VOCs and HAPs may be emitted from the inks being used. For more information see the Ink (hyperlink) section. Waste Water
If using water based inks, water containing ink and cleaning compounds are generated during the process of cleaning the ink metering systems parts. The wastewater may be restricted from discharging into the sanitary sewer depending on the type of inks and cleaning products used. Depending on the pigments in the waste (regulated metals) the waste may be classified as hazardous). The regulated metals differ among each state.

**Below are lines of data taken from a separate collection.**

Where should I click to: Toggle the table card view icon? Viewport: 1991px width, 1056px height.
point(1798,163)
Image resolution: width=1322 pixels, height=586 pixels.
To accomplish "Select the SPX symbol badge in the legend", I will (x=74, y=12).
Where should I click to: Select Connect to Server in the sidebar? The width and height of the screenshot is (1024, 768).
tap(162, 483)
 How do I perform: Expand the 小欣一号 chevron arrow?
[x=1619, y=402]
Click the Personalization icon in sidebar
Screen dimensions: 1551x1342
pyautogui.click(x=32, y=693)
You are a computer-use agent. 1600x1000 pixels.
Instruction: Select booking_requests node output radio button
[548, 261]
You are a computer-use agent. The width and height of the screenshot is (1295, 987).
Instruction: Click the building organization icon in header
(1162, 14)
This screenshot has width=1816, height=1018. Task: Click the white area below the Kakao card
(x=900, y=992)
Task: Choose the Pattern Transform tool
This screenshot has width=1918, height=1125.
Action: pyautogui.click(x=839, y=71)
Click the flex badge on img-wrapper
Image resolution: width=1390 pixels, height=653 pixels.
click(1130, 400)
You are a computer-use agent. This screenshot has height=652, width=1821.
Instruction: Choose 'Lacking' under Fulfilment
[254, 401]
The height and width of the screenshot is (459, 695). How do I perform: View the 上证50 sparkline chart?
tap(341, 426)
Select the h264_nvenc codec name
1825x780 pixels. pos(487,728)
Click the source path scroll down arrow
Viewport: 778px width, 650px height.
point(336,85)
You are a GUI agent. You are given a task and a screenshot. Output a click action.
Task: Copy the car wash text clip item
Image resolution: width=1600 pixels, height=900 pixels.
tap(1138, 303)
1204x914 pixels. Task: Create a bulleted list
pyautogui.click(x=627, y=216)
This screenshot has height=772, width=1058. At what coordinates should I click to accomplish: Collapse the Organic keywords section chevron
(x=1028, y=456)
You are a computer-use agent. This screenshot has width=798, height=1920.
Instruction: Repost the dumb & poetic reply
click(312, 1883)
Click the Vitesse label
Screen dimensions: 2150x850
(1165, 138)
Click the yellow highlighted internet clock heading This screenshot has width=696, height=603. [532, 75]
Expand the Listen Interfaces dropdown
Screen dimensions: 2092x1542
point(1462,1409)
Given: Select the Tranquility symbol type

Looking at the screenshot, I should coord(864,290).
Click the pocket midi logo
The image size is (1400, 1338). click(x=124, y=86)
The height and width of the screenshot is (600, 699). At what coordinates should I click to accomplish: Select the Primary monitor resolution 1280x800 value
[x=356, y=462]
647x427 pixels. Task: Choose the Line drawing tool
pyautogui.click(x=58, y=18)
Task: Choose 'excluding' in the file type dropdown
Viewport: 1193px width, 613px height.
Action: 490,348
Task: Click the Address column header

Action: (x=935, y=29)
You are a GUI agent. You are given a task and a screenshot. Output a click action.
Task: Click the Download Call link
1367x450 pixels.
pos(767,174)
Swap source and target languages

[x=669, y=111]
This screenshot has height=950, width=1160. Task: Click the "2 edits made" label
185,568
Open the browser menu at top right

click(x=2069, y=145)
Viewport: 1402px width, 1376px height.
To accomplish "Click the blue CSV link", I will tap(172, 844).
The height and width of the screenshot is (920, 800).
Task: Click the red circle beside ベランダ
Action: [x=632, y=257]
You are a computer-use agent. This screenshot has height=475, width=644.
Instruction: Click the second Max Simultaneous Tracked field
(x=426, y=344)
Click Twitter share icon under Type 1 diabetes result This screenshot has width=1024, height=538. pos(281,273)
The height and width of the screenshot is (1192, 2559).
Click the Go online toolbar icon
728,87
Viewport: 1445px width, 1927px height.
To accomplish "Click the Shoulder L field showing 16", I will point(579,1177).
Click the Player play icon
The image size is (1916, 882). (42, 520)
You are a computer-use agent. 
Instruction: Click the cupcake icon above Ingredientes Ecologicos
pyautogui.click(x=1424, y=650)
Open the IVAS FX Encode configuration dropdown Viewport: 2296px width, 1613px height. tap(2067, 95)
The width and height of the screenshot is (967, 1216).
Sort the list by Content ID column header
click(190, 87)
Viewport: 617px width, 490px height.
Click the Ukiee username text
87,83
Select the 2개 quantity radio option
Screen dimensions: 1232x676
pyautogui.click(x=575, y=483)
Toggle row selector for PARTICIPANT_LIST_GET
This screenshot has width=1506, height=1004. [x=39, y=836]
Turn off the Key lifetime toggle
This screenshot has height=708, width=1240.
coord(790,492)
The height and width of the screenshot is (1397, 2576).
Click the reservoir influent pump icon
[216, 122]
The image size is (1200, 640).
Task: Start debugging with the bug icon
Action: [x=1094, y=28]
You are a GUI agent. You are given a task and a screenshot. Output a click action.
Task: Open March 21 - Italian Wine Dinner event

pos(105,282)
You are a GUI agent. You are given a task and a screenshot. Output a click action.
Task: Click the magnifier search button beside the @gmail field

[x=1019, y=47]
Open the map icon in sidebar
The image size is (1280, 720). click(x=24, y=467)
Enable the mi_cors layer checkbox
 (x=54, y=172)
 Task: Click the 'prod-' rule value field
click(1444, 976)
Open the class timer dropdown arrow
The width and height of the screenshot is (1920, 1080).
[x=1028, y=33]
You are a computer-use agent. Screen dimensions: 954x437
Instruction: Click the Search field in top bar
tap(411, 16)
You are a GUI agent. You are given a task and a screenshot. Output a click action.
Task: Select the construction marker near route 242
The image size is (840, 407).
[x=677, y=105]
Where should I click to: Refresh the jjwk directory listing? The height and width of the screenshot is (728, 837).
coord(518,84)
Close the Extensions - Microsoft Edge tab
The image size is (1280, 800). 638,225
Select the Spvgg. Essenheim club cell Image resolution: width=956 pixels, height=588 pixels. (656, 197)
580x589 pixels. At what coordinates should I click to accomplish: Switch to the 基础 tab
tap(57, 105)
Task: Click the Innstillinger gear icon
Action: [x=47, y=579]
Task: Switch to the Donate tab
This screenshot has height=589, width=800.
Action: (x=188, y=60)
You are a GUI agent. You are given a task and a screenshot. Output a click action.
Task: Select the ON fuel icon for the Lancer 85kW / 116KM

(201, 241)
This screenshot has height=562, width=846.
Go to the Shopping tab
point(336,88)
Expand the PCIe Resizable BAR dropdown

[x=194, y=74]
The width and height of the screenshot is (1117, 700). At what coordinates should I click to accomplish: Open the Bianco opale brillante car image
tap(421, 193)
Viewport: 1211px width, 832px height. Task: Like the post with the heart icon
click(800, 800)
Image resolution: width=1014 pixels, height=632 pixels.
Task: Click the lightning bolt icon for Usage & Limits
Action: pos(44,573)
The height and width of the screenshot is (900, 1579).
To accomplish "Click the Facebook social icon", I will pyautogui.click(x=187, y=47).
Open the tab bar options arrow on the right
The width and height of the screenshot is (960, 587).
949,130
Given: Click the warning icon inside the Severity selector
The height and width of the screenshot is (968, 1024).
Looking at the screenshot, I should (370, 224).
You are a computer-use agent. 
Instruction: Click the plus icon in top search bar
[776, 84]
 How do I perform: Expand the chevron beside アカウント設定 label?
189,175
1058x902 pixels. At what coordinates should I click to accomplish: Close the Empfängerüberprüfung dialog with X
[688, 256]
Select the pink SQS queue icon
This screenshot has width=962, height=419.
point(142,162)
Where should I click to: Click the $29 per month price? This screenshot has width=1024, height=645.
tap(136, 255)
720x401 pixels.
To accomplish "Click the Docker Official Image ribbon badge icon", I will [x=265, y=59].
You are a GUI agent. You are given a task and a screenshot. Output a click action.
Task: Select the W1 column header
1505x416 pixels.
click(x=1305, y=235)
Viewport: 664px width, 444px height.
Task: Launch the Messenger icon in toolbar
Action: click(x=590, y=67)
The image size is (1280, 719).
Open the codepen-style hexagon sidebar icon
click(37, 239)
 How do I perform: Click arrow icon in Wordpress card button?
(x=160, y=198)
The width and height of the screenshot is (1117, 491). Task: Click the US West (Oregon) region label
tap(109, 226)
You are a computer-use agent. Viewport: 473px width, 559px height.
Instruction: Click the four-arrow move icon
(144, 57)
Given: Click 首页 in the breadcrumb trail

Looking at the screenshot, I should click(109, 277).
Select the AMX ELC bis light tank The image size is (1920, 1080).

If using solvent, UV or EB curable inks wastes containing ink and cleaning solvent are generated during the process of cleaning the ink metering systems parts. The waste may be considered a hazardous waste due to flash point, F-listed solvents, or pigments, which may contain regulated metals. The regulated metals differ among each state.
Health & Safety
Many flexographic printing presses are equipped with metal doctor blades. This thin metal strip is sharp when new, and can become razor sharp after being used. Extreme care must be taken when cleaning or installing new blades in the blade holders. Wearing steel or fiber mesh gloves will prevent cuts. Plastic gloves are a poor alternative.
Doctor blades should be properly disposed of after removal. Since they are extremely sharp, blades should never be put in any container that a co-worker may reach into unknowingly.
Extreme caution must be used during press wash-ups. Usually wash-ups are done with cloth or paper rags that are easily cut by doctor blades.